Wow. That’s quite lovely.
So squeegee asked the question of how I was going to drill the routes for the wiring. Well, read on - I’ll use the body template with the cavities marked out on it as a visual.
I’ll be using extra long (12" I think) 1/4" and 1/8" drill bits for this. The bridge pickup is relatively easy. It’s basically a short hole drilled at an angle from the pickup route through to the control route:
The neck pickup is a different story, however. Drilling it the same way as the bridge pickup hole would bring me in at too steep of an angle and I’d wind up drilling through the back of the body. :eek: That would be bad. :eek: So to the secret is to come at it at a shallower angle by using the neck pocket:
You’ll notice that I’ll be drilling the hole through the corner of the neck pocket, through the pickup and chamber cavities, and then on into the control cavity. Now this can be a little nerve racking because I’m kind of flying blind a bit and I can’t use my drill press for a little more control. But I just gotta have confidence in my measurements and go slow with it.
And voila:
I didn’t get a pic of the holes in the control cavity, but trust me, they came out just fine on the other end.
The other hole I drilled was for the ground wire for the bridge. This one is probably the hairiest of all since I have to drill at a shallow angle into the flat top. If I don’t pay attention and start too fast, I could gouge the top pretty good. But I take it nice and slow and it turns out like this:
I had a little tearout but thats ok - the bridge will cover it:
See…
I was thinking of doing recesses for the control knobs and the switch a la PRS, but after test fitting them, I think they’ll be sitting flat enough thanks to the relatively gentle slope of my carve. So after a little prep sanding up to 320 grit, I think it’ll be ready for the finishing process. It’s getting there. I hope to finish it by the time fall comes around…:rolleyes:
Thanks BigShooter, I guess I have an answer to my question!
On a purely theoretical level, is your method (drill into the neck pocket) used by commercial guitar makers? If not, how do they drill those holes for the pickup wires at a right angle? Is there some sophisticated right-angle drill tool that commercial guitar makers use?
I’ve seen some that do.
Fender sometimes uses a channel routed between the neck pickup and the control cavity, like on a Tele, which is covered by the pickguard, or I could of routed a channel before I put on the maple top, like Gibson does for the Les Pauls.

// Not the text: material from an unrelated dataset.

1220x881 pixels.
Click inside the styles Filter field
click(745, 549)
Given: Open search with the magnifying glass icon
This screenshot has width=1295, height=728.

You can see it in this pic:
http://www.guitargranny.com/electric/gibson%20Les%20Paul%20plans.jpg
The channel runs from the selector switch on the top right, through the corners of both pickup cavities, then into the control cavity. It’s routed before the maple cap goes on…
Interesting, especially the routing before the maple cap is glued on. That makes all kinds of sense, esp. considering that pickup switch on the upper bout, but it’s not what I would have expected.

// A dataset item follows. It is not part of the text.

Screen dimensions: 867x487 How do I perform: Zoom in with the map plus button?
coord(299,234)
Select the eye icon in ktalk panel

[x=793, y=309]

Well, hell, now I’m curious enough that I want to take apart my Tele and and see how the routes were done. If I pop off the neck, is there any danger I’d disturb a shim or something and be unable to reassemble it back to how it’s current setup? It’s a 2008 American Deluxe tele, if that makes a difference. I’ve removed a bolt-on neck one other time, but this was ca 1980 on a Fender Mustang and it did have a couple of shims IIRC.

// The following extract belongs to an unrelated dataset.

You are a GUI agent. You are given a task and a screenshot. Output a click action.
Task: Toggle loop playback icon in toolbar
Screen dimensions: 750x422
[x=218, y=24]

If you’re the original owner of the tele, I doubt it would have a shim of any kind. Fenders just don’t come from the factory that way.
If you do take off the neck, you will probably have to adjust the relief when you put it back on. Taking all the strings off a neck relieves all of the tension that’s going against the truss rod, so the neck might straighten out on you. Not a big deal, but just wanted you to know what you’re getting into…
On second thought, you could have a micro-tilt bolt:
http://www.fretnotguitarrepair.com/images/DCP_2962.JPG
…which eliminates the need for a shim to adjust the neck angle. I have a Fender with one of these. If you do have one, just be careful not to disturb it when you take the neck off so it stays in the same position.
My old Mustang (in ca 1980) had shims, but I can’t say if they were factory or not. I lucked out that there were fade-marks in the wood that showed where the shims went and I got the neck back onto the guitar without changing the tilt.
Yep, mine does have a microtilt. I think I’ll relegate my inspection to just removing the pickguard and guessing how the routes were done. Most other guitars I’d just jump in, but this one is my favorite and I don’t want to do anything unfortunate. I’ll post pics here if you’re curious.
Hey, BigShooter, is this project still ongoing?